*** Opening GIVEN DATA ***

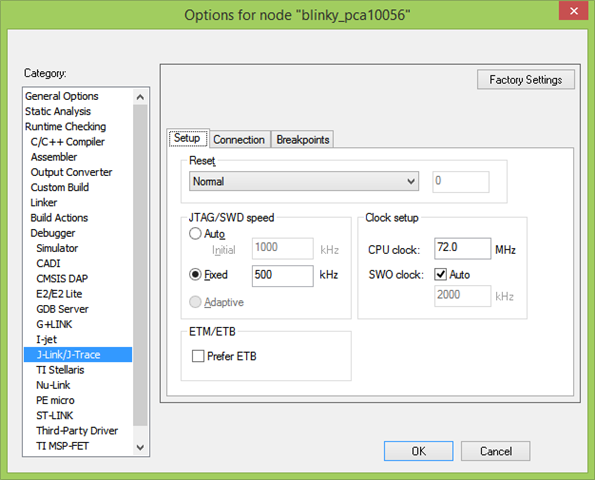
Task: Open the Reset type dropdown
Action: 304,181
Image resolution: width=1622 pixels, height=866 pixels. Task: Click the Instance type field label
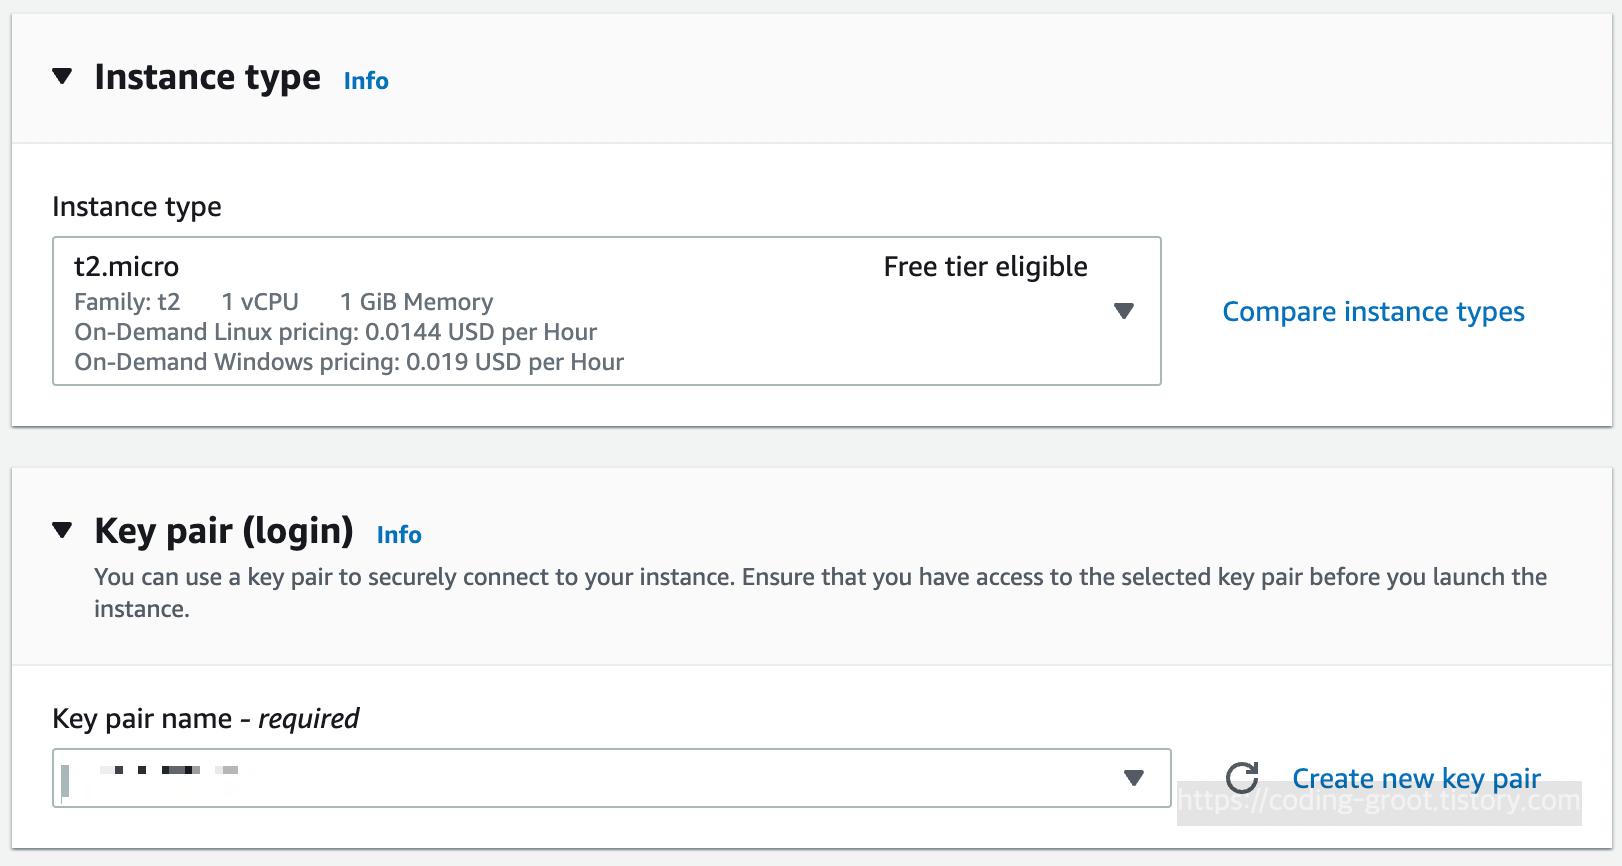[137, 207]
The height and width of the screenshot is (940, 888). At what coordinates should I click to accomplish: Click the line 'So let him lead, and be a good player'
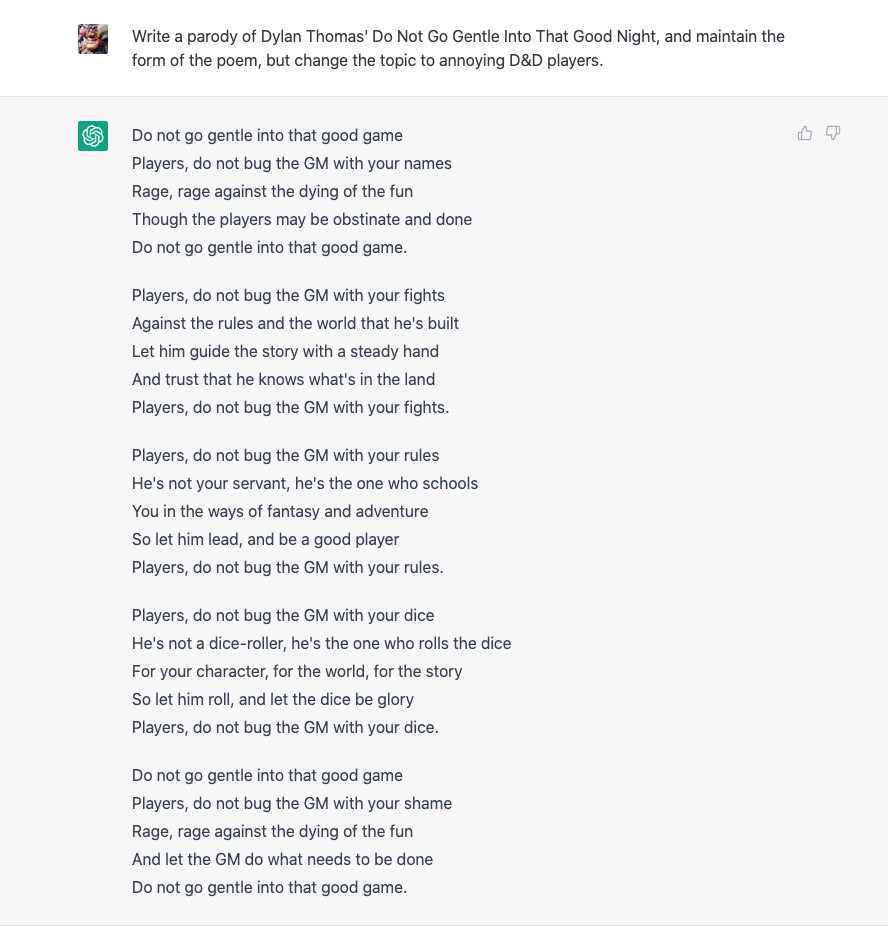[266, 540]
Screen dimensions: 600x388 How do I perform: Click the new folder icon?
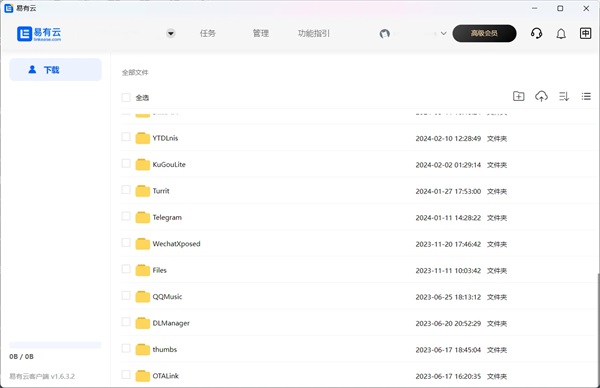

*** Closing GIVEN DATA ***

▸ **WHAT THE TASK ASKS**:
Within the entries above, the lines from the one with "The height and" through the final line are to be printed exactly, with the pictures removed.

▸ **SOLUTION TO THE EXERCISE**:
The height and width of the screenshot is (940, 888). At what coordinates should I click to accomplish: Click the line 'So let him lead, and be a good player'
[266, 540]
Screen dimensions: 600x388 How do I perform: Click the new folder icon?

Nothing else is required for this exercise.